Suggestion: data serialization format as filename
I suggest that a general solution to the problem of coming up with file naming schemes is to employ some kind of human-readable data serialization standard like JSON, YAML, etc. for filenames. The idea is to use a string encoding a dictionary and populate the dictionary with metadata about the file. The only constraint on the type of data serilization format is constraints on filenames imposed by the filesystem.
JSON would be the obvious choice here, but unfortunately defining a dict requires a colon character (":") between the key and value. This character is illegal in filenames on Apple and MS Windows systems. YAML is out for the same reason plus the use of whitespace and newlines.
Thus, I propose using the old NextSTEP plist format. The fields and values should be of type string. In order to avoid invalid filesystem characters, the strings should be converted to percent encoding before writing the filename.
Using this plist dictionary as a filename, one could imagine someone writing a plugin for grep
that parses the filename and searches the dict.
Unforunately, the NextSTEP plist format is pretty old and in five minutes of searching Google, I wasn't able to find many packages to parse it. On the other hand, the NextSTEP plist format for dicts isn't terribly different from the JSON representation; replacing the "=" with ":" in the filename string should suffice to make the string parseable JSON.
Examples
For files containing experimental data, the filename could include the following information:
- date and time stamp
- sample
- researcher's name
- technique
Additionally, the filename could include a checksum (e.g. SHA256) to verify the integrity of the data.

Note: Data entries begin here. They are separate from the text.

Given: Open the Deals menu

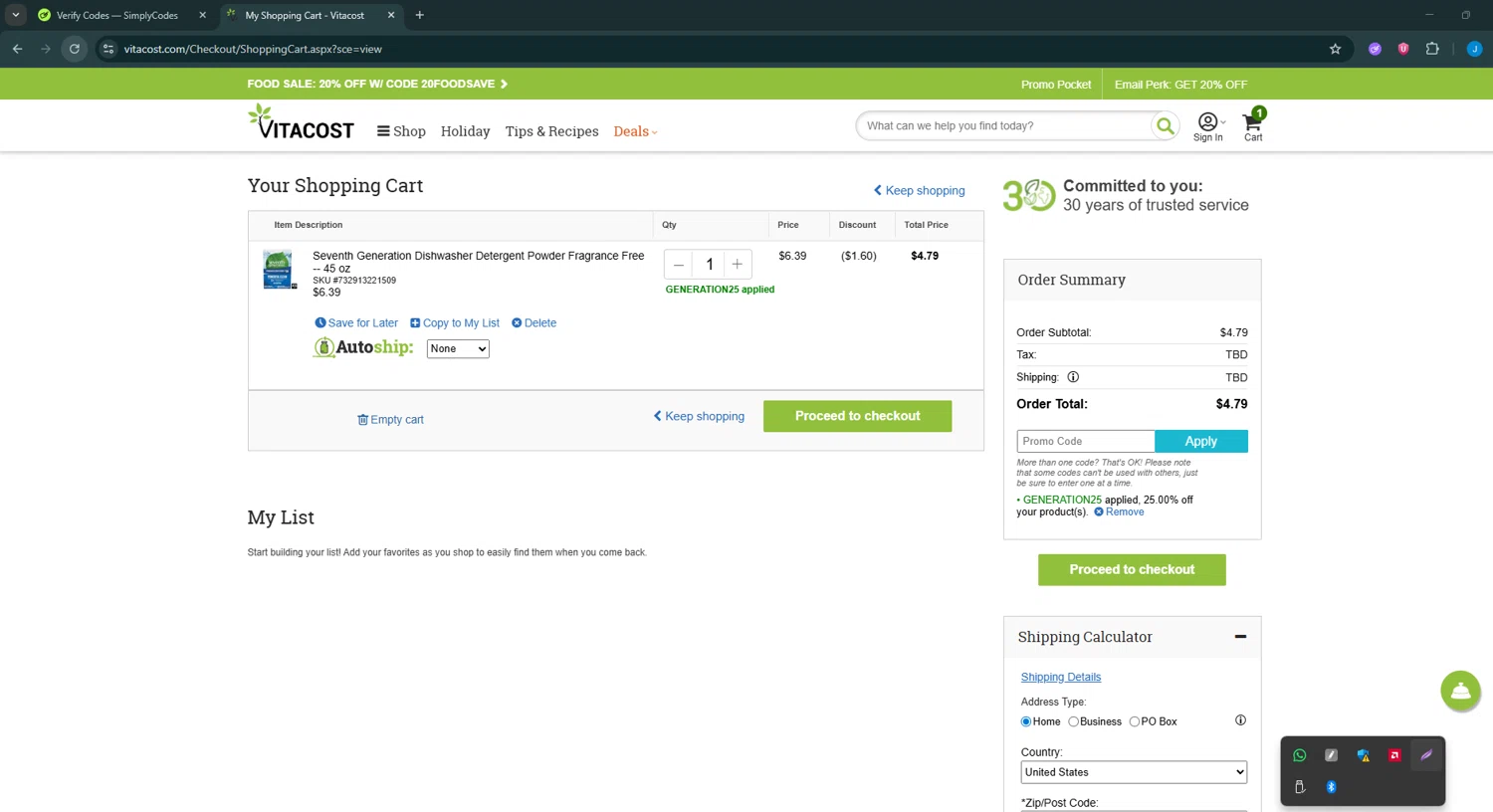Looking at the screenshot, I should 635,131.
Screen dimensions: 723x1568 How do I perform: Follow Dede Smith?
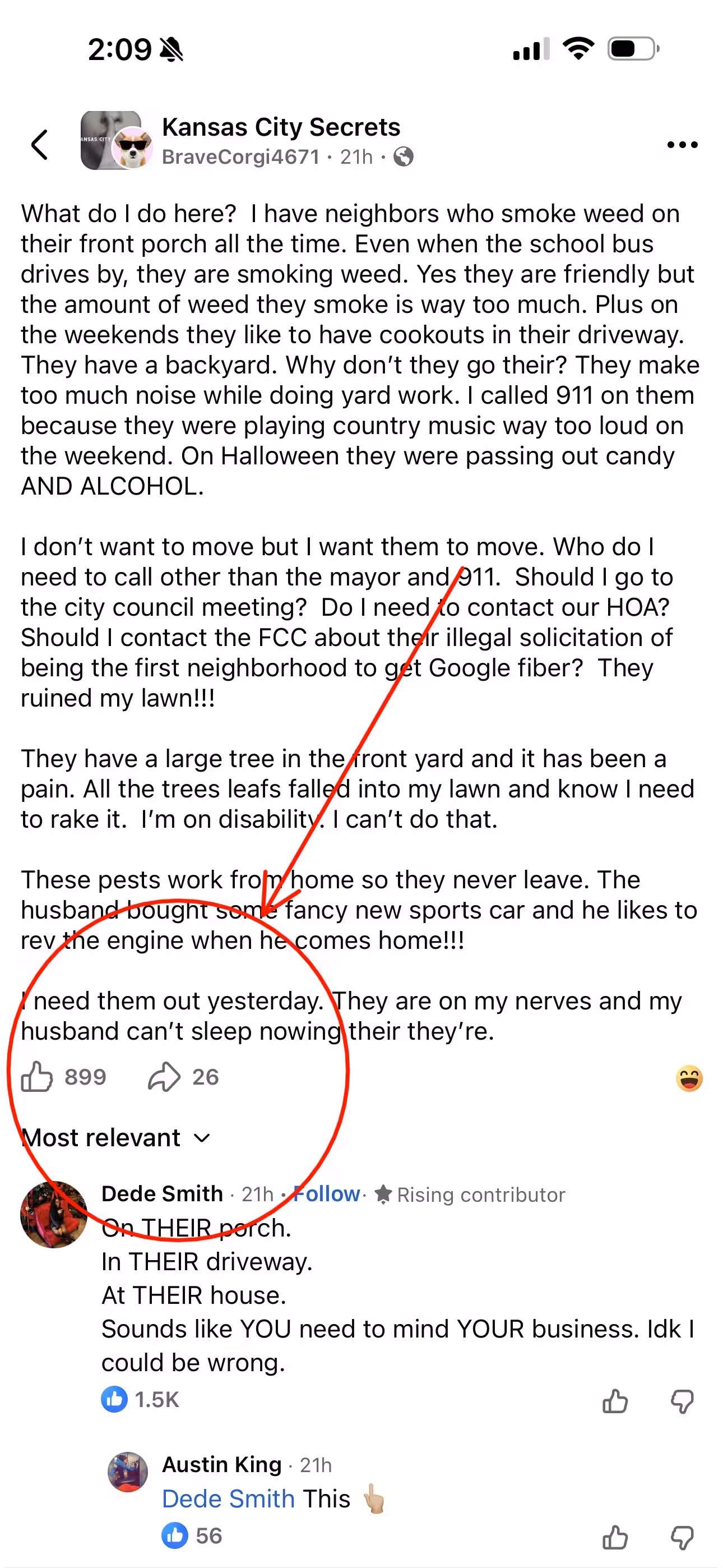326,1193
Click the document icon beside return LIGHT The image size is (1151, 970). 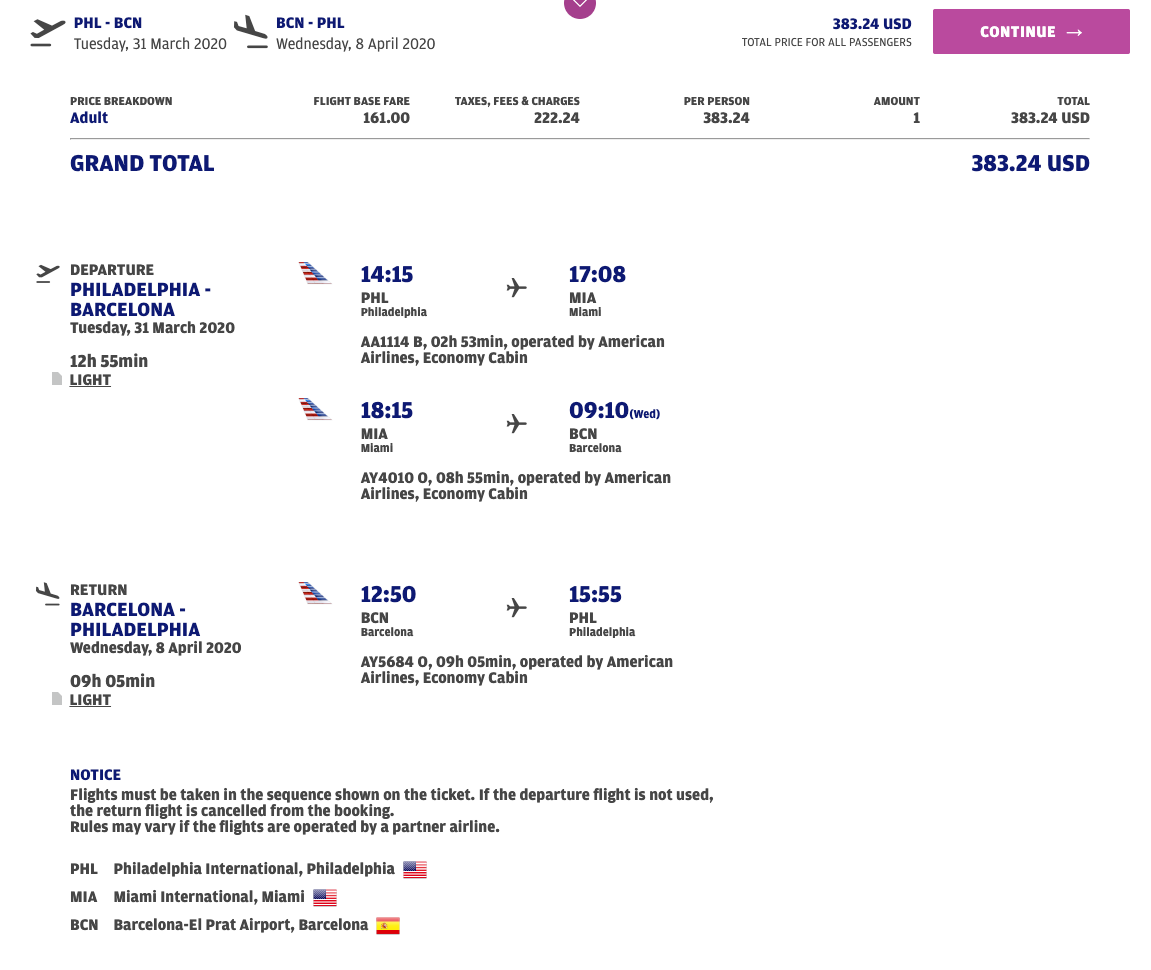[x=57, y=699]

For example, the filename 20110701-1453_stm_jrs0069_jrs.sm4
could become:
{"d"="20110701T1453","e"="stm","s"="jrs0069","p"="Joshua Ryan Smith","sha256sum"="140acb7ef861ba01d74f3ee10a0a28eb80a6212157cc6ee1755bf4dfb772c6b7"}.sm4
where "d" stands for "date," "e" stands for "experiment type," "s" stands for "sample," "p" stands for "person," and "sha256sum" is self-explanatory.
The plist style filename contains more characters, but retains many of the advantages of my old suggestion.